A three-way analysis of variance was conducted with gender as a between participant factor, and face genders of stimuli (man, woman) and expressions (happiness, disgust, sadness, fear, anger, surprise, neutral) as repeated factors (see Fig. 8). There was no effect involving participants’ gender. A Tukey HSD test was used to examine significant effects of the gender and emotional category of stimuli. There was a main effect of face gender, F(1, 6) = 10.76, MSq = 9.32, p < .001, χ2 = .02. Women’s faces (M = 88.53%, SE = 1.32) were better categorized than men’s faces (M = 82.47%, SE = 1.64). There was a main effect with emotional configurations, F(1, 6) = 9.49, MSq = 8.22, p < .001, χ2 = .08. Anger (M = 96.21%, SE = 1.17) and neutral (M = 93.94%, SE = 1.48) facial configurations were categorized more accurately than others. Fear was the least categorized expression (M = 73.86%, SE = 2.71; all ps < .01). Happiness (M = 79.92%, SE = 2.46), disgust (M = 86.74%, SE = 2.09), sadness (M = 85.61%, SE = 2.15) and surprise (M = 82.2%, SE = 2.34) were well categorized.

Fig. 8
figure 8

Models used for the categorization task (ex: anger, disgust, fear, happiness, sad, surprise)

The type of errors made by participants were examined (Table 3).

Table 3 Confusion matrix of EFE (in %) for FACSHuman pictures

Anger (96.21%) was the most recognized emotional configuration with less than 2% confused with fear and surprise. Happiness (79.92%) was the most confused with neutral (18.18%), disgust (86.74%) with anger (10.61%), and sadness (85.61%) with neutral (9.85%). Surprise (82.20%) and fear (73.86%) were confused the most (16.67%), and neutral (93.94%) was confused with sadness (3.41%).

To compare our results (Table 3) with the POFA database (Table 4), we used the confusion matrix table provided in the Cigna et al. (2015) paper on the POFA’s pictures of emotional facial expressions. These tables describe the categorization performance and the error rates of participants for each emotional category. The diagonal results correspond to the percentage of correct responses to the facial expressions presented. For each emotional facial expression, rows indicate the percentage of confusion with others' emotional facial expressions.
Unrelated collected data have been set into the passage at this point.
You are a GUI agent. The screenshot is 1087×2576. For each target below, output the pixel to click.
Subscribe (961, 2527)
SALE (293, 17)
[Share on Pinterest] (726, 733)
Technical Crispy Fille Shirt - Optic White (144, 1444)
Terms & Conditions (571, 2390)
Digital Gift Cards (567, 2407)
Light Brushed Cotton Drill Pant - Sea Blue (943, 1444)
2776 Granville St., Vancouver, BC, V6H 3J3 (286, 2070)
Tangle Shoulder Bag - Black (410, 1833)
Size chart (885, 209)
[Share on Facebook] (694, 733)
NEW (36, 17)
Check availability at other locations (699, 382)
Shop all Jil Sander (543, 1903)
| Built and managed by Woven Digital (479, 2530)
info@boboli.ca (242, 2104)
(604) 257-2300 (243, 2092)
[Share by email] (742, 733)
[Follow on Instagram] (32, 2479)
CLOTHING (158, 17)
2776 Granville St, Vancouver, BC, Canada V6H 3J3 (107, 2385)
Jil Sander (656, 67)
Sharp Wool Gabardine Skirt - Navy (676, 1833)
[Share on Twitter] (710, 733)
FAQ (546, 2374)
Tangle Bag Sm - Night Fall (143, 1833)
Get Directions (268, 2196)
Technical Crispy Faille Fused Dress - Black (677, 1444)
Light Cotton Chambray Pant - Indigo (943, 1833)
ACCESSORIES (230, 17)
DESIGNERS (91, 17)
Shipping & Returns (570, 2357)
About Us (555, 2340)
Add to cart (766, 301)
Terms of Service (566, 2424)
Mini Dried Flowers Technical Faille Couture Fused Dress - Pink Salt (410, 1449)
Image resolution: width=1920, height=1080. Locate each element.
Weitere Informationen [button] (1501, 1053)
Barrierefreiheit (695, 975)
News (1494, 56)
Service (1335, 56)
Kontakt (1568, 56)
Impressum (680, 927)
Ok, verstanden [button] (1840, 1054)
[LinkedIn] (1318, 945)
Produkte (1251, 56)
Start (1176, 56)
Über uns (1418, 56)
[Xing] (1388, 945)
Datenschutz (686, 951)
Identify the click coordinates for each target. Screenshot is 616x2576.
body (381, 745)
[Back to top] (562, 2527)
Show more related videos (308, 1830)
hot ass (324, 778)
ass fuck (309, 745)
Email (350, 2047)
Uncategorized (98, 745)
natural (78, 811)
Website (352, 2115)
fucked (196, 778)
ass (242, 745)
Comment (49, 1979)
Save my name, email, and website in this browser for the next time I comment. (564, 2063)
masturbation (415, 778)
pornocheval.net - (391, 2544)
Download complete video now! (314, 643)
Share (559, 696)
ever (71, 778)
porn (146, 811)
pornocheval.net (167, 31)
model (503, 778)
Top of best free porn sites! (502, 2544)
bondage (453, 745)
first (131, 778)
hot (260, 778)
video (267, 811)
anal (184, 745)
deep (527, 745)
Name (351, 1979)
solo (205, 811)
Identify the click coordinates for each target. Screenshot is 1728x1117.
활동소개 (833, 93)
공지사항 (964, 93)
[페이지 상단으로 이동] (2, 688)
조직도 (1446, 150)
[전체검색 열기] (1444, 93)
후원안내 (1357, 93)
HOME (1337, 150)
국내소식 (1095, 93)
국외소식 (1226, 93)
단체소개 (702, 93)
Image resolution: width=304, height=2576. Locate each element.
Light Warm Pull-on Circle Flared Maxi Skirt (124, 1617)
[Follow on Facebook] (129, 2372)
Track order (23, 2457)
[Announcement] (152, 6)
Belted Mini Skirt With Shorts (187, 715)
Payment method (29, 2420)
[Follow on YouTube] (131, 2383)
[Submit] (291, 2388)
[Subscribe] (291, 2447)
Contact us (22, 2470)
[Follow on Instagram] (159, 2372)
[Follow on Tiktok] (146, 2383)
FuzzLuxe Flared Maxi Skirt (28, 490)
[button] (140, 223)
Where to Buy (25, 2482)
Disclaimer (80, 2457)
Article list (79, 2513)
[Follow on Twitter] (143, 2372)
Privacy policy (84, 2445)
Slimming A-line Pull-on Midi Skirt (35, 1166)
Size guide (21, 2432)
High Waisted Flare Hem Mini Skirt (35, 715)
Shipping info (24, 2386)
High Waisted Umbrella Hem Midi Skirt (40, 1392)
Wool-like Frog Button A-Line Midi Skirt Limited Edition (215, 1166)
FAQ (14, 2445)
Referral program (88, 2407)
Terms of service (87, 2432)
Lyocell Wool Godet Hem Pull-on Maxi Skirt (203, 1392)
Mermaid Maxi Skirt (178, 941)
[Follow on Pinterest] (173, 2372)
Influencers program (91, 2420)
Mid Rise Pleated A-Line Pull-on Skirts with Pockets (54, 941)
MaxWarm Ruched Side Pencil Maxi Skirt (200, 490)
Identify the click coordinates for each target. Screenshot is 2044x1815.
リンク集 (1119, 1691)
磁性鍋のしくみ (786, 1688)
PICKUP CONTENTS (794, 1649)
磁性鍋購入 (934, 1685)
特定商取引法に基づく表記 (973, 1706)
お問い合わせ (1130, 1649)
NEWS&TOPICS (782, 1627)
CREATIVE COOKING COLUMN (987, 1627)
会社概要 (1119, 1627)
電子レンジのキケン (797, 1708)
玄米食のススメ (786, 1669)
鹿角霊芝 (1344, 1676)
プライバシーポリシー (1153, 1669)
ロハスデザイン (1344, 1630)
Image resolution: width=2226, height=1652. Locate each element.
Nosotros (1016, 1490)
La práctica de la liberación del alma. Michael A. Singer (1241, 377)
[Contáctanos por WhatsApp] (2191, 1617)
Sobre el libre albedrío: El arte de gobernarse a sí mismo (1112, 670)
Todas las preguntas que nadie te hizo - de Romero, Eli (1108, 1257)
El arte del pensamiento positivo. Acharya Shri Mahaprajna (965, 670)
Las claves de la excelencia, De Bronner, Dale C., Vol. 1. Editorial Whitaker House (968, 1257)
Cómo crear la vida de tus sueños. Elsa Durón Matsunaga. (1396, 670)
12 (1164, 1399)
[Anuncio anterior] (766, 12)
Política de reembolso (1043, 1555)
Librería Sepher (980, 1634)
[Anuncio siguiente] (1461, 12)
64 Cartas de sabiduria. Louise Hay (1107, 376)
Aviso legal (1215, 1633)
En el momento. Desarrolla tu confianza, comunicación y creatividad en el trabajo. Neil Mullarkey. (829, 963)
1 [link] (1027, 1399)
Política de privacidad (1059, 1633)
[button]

As results for neutral expression were not present in this table, neutral FACSHuman expression scores were not used in statistical computation. A Welch unpaired two-sample t test was used to compare the overall recognition score between POFA and FACSHuman for the six basic facial expressions. The results indicated that there was no significant difference (p = .44, d = 0.47, power = .65) between POFA (M = 78.93, SE = 5.51) and FACSHuman (M = 84.08, SE = 3.07) total score.

Table 4 Confusion matrix of EFE (in %) for POFA pictures from (Cigna et al., 2015)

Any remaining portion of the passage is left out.